The appellate court reversed, determining that the trial court had committed error as a matter of law by refusing to grant the motion for expenses unless defendant could show that plaintiff’s denials were "almost an intent to obstruct" or "an attempt to make someone jump through hoops." The appellate court found that neither Ill. Sup. Ct. R. 219(b) nor Ill. Sup. Ct. R. 216 provided any basis for imposing such a requirement. This decision shows a judicial intent to treat requests to admit as valuable discovery tools which cannot be summarily denied or objected to without reasonable basis.
Ill. Sup. Ct.
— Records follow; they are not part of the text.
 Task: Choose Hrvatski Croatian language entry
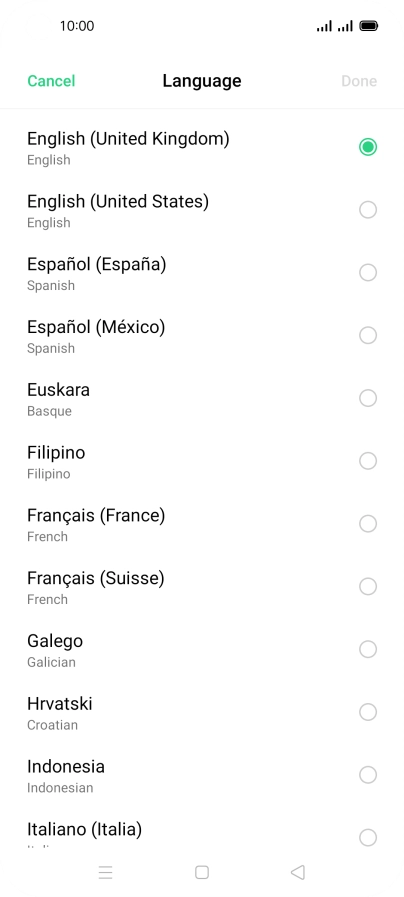click(x=202, y=712)
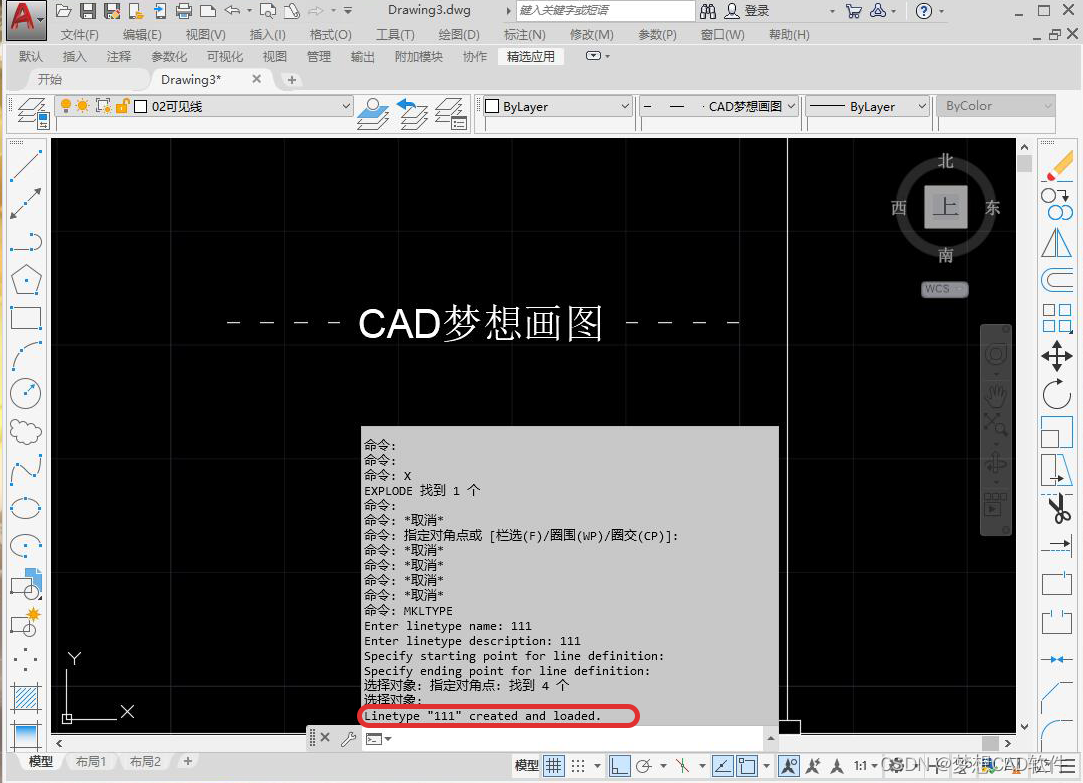Viewport: 1083px width, 783px height.
Task: Unlock the layer via padlock icon
Action: click(124, 104)
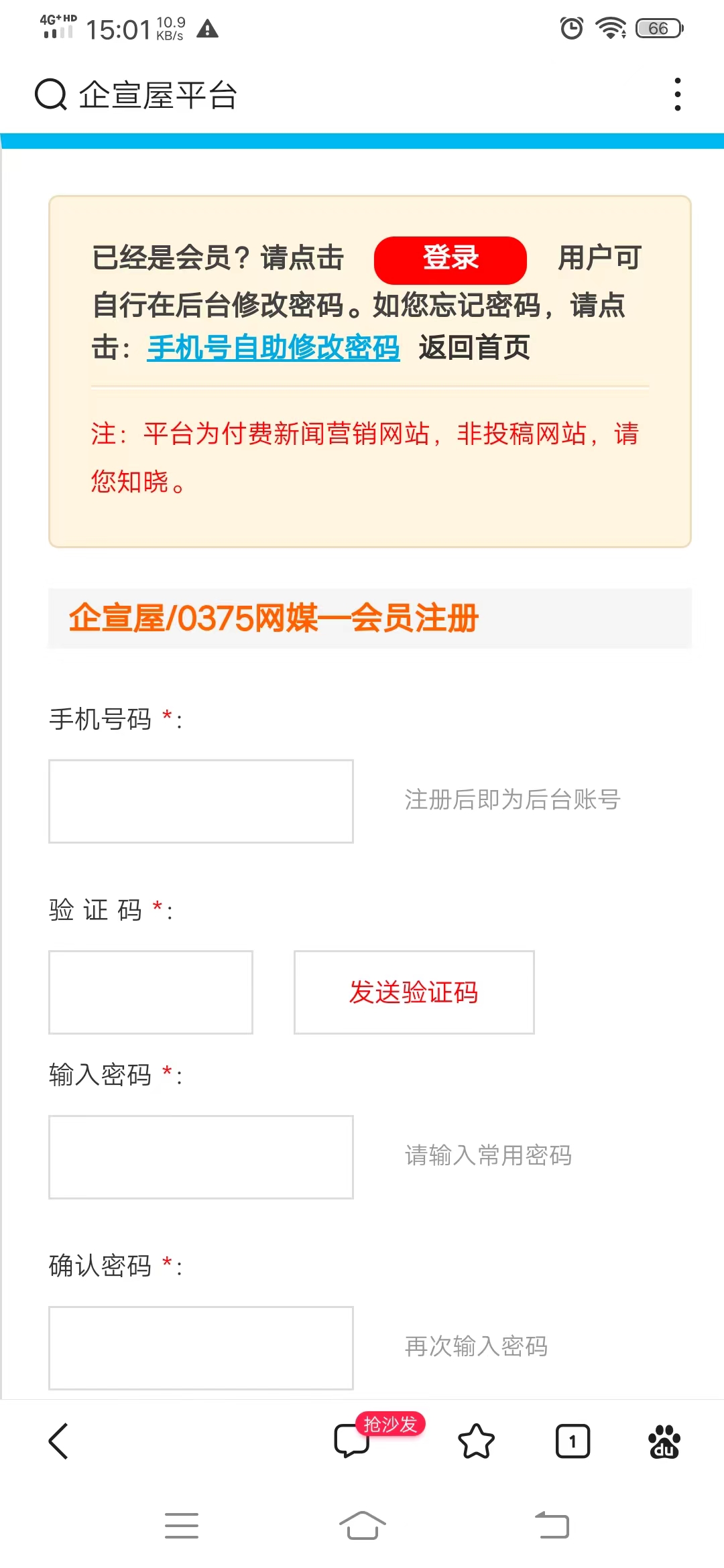Focus the 输入密码 field

tap(201, 1157)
R. 216 was recently amended by adding subparagraphs (f) and (g), which limit the number of requests to admit and also require that requests to admit have the following legend placed prominently on the first page, in 12-point or larger boldface type:"WARNING: if you fail to serve the response required by Rule 216 within 28 days after you are served with this paper, all the facts set forth in the request will be deemed true and all the documents described in the request will be deemed genuine."
This amendment went into effect January 1, 2011. Therefore, all future requests to admit should include the above warning language.
For more information, please contact Lyndon M. Flosi or your regular Hinshaw attorney.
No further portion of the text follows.